“Quando ero bambino, mi aggiravo curioso nella casa di famiglia a Padova. Fissavo gli oggetti posati dappertutto, le grandi pareti bianche, il soffitto altissimo, i mobili in legno. Tutto era fermo, immobile. Amavo chiudere gli occhi e fantasticare. Quegli oggetti, quei muri, quei mobili prendevano forma nella mia mente. Li vedevo animarsi. Ho iniziato a fotografare così. Con gli occhi. Poi mi hanno regalato la prima Nikon usa e getta. E non ho più smesso”.

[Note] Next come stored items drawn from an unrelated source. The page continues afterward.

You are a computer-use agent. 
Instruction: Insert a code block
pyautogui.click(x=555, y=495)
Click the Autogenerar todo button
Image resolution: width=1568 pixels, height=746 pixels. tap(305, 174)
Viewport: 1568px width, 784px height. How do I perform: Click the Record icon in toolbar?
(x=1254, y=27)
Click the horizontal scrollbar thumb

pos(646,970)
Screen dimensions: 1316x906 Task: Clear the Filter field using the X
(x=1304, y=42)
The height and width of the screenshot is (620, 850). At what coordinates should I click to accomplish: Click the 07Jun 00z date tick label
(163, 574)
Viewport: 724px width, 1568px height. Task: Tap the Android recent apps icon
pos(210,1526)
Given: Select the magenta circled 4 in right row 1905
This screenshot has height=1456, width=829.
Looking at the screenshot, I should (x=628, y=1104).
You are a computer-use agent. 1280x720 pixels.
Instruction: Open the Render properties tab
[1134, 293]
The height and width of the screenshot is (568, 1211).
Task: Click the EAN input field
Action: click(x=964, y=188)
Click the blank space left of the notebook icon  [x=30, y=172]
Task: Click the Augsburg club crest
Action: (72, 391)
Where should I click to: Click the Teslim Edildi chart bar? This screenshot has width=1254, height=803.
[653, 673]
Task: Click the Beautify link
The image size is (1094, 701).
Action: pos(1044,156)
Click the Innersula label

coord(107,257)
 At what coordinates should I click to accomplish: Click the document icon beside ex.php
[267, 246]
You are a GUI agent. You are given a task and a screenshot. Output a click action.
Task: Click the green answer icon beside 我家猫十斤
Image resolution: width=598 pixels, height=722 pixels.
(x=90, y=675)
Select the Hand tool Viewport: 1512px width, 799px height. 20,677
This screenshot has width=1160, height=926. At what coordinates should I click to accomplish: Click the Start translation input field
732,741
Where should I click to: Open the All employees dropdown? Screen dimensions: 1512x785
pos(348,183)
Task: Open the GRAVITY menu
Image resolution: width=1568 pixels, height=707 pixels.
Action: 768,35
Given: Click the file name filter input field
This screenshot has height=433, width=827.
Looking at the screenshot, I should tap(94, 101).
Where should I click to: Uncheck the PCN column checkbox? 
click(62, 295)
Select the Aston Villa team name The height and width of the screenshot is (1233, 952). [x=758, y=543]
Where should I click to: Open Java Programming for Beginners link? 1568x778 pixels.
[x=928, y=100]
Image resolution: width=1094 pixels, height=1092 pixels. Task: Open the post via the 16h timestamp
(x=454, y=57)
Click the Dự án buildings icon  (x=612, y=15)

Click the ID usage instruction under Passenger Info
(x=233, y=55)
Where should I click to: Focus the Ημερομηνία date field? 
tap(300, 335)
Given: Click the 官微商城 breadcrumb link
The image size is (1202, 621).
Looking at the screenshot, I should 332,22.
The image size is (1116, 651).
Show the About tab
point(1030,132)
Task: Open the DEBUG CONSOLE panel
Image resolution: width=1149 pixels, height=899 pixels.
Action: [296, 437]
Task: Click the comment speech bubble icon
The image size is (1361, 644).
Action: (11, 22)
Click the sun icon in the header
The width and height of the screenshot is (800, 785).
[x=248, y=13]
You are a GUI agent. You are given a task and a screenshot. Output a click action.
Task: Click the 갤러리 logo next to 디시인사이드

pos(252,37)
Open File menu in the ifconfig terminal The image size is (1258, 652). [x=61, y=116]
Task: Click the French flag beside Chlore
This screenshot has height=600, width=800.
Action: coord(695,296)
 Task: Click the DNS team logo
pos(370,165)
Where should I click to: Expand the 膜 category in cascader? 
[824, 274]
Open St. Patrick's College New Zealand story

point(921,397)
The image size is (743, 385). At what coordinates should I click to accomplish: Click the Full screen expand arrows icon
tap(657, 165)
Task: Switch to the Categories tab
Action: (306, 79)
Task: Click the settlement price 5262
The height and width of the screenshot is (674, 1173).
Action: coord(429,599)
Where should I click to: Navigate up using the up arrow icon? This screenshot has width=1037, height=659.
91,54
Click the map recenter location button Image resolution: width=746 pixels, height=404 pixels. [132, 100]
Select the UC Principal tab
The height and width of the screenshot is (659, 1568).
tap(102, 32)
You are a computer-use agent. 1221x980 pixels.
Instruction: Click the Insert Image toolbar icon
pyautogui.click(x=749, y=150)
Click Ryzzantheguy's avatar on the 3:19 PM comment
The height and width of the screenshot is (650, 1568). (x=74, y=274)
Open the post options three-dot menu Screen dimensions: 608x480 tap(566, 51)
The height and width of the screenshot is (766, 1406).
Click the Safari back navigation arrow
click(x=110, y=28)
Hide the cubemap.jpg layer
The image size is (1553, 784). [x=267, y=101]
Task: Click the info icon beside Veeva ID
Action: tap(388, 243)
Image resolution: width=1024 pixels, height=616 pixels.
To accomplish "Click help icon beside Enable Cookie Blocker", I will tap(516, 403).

Luca Perazzolo, interior photographer, è nato nei primi giorni degli anni ’80 a Dolo, due passi da Padova e due da Venezia, le città che lo hanno cresciuto. Ha studiato psicologia e teatro. A 21 anni si è innamorato di Roma e ci si è trasferito. Ha vissuto in casali di campagna e in monolocali di design. In una mano la valigia, nell’altra la macchina fotografica, le due uniche compagne di vita. Collabora con studi di architettura e agenzie immobiliari. Scatta per hotel e agriturismi. Si diletta con l’advertising e il food. Riporta dai suoi viaggi portraits e cartoline. Pensa che la sua missione sia regalare un’anima agli spazi intorno a sé. E renderli più veri, più belli, più vivi con una macchina fotografica.